What the task asks: Format the lines from the one containing "Image resolution: width=760" through the one containing "Action: click(x=669, y=232)", both included, as a JSON list of strings, one string per line with blank lines omitted. Leave out the pictures.

Entries shown:
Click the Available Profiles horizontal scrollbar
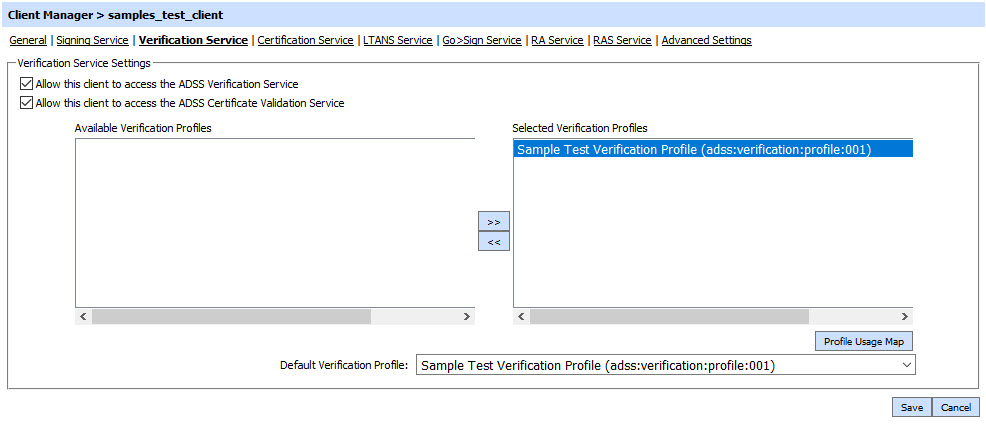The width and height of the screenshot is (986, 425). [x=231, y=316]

--

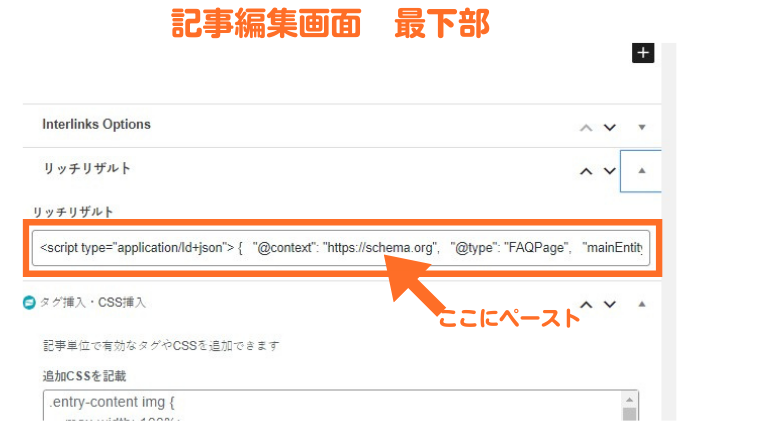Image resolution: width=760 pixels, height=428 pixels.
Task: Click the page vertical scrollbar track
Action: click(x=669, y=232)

---

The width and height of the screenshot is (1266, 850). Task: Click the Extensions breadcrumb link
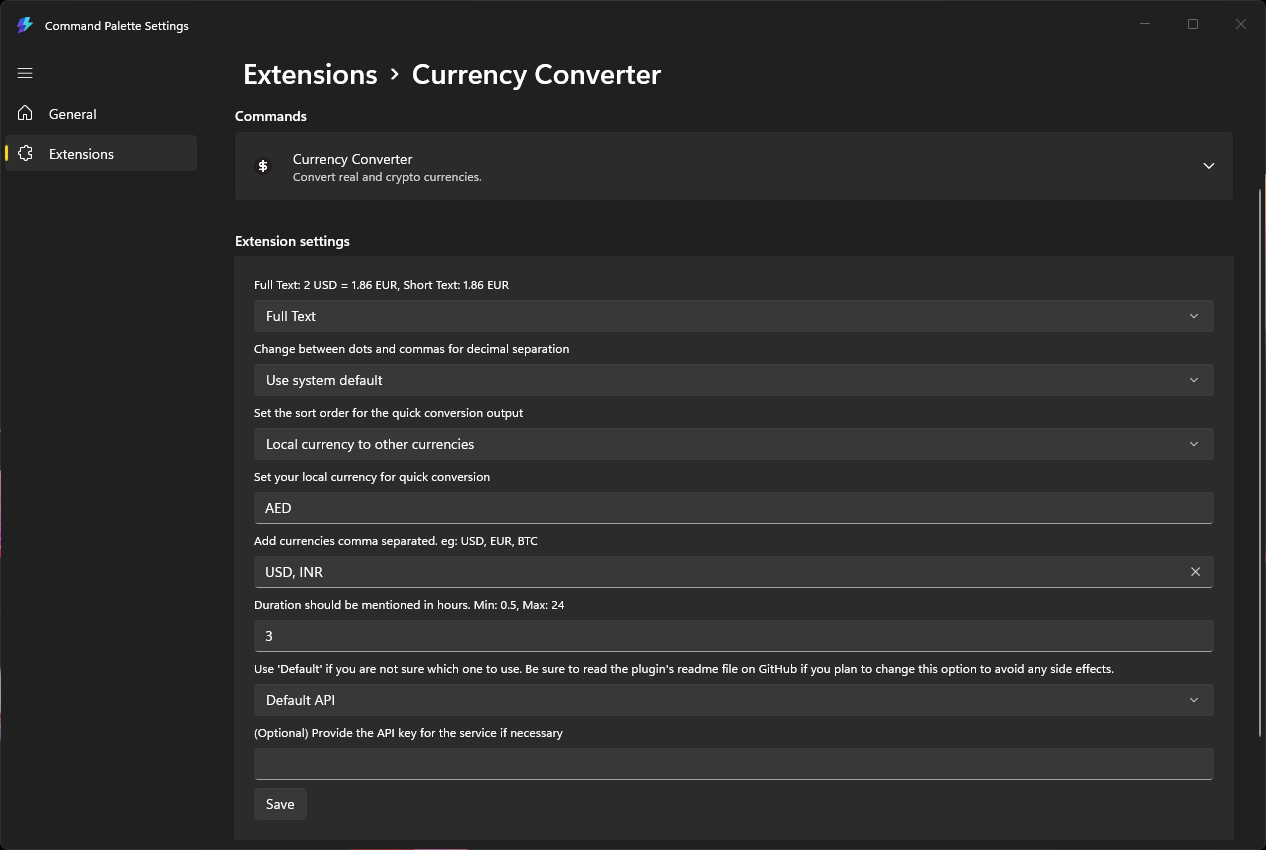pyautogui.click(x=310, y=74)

Problem solution:
[
  "Image resolution: width=760 pixels, height=428 pixels.",
  "Task: Click the page vertical scrollbar track",
  "Action: click(x=669, y=232)"
]